═══ TASK MATERIAL
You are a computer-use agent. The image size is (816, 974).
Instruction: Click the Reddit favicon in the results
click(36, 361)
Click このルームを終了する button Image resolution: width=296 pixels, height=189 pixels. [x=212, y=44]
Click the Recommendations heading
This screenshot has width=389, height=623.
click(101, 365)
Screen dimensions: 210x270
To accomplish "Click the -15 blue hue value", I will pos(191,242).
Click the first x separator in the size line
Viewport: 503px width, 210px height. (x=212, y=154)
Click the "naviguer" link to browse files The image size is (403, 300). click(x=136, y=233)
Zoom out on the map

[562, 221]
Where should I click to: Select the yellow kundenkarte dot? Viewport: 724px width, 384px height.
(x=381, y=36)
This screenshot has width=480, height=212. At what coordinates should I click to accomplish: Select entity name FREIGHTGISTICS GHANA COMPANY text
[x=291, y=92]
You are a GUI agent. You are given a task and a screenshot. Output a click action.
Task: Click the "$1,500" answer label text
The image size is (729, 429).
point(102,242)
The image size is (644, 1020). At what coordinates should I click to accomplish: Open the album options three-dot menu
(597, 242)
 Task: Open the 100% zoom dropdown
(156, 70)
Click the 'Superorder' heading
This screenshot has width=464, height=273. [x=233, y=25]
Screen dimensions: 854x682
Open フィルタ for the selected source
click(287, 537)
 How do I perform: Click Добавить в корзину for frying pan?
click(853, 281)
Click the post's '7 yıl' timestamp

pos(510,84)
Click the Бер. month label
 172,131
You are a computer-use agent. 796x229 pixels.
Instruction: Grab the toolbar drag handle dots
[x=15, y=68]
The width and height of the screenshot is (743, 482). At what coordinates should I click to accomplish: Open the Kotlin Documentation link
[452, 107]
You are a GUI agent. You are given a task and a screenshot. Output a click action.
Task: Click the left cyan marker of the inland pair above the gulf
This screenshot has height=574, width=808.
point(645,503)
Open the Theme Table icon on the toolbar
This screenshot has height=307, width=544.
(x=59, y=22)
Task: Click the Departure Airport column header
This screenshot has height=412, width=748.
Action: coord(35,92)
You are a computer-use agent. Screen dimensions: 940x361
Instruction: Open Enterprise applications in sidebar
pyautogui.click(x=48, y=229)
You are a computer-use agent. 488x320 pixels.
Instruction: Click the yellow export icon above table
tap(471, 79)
══════
INSTRUCTIONS TO FOLLOW:
Each line above needs to be returned exactly as it is.

WRITTEN ANSWER:
You are a computer-use agent. The image size is (816, 974).
Instruction: Click the Reddit favicon in the results
click(36, 361)
Click このルームを終了する button Image resolution: width=296 pixels, height=189 pixels. [x=212, y=44]
Click the Recommendations heading
This screenshot has width=389, height=623.
click(101, 365)
Screen dimensions: 210x270
To accomplish "Click the -15 blue hue value", I will pos(191,242).
Click the first x separator in the size line
Viewport: 503px width, 210px height. (x=212, y=154)
Click the "naviguer" link to browse files The image size is (403, 300). click(x=136, y=233)
Zoom out on the map

[562, 221]
Where should I click to: Select the yellow kundenkarte dot? Viewport: 724px width, 384px height.
(x=381, y=36)
This screenshot has width=480, height=212. At what coordinates should I click to accomplish: Select entity name FREIGHTGISTICS GHANA COMPANY text
[x=291, y=92]
You are a GUI agent. You are given a task and a screenshot. Output a click action.
Task: Click the "$1,500" answer label text
The image size is (729, 429).
point(102,242)
The image size is (644, 1020). At what coordinates should I click to accomplish: Open the album options three-dot menu
(597, 242)
 Task: Open the 100% zoom dropdown
(156, 70)
Click the 'Superorder' heading
This screenshot has width=464, height=273. [x=233, y=25]
Screen dimensions: 854x682
Open フィルタ for the selected source
click(287, 537)
 How do I perform: Click Добавить в корзину for frying pan?
click(853, 281)
Click the post's '7 yıl' timestamp

pos(510,84)
Click the Бер. month label
 172,131
You are a computer-use agent. 796x229 pixels.
Instruction: Grab the toolbar drag handle dots
[x=15, y=68]
The width and height of the screenshot is (743, 482). At what coordinates should I click to accomplish: Open the Kotlin Documentation link
[452, 107]
You are a GUI agent. You are given a task and a screenshot. Output a click action.
Task: Click the left cyan marker of the inland pair above the gulf
This screenshot has height=574, width=808.
point(645,503)
Open the Theme Table icon on the toolbar
This screenshot has height=307, width=544.
(x=59, y=22)
Task: Click the Departure Airport column header
This screenshot has height=412, width=748.
Action: coord(35,92)
You are a computer-use agent. Screen dimensions: 940x361
Instruction: Open Enterprise applications in sidebar
pyautogui.click(x=48, y=229)
You are a computer-use agent. 488x320 pixels.
Instruction: Click the yellow export icon above table
tap(471, 79)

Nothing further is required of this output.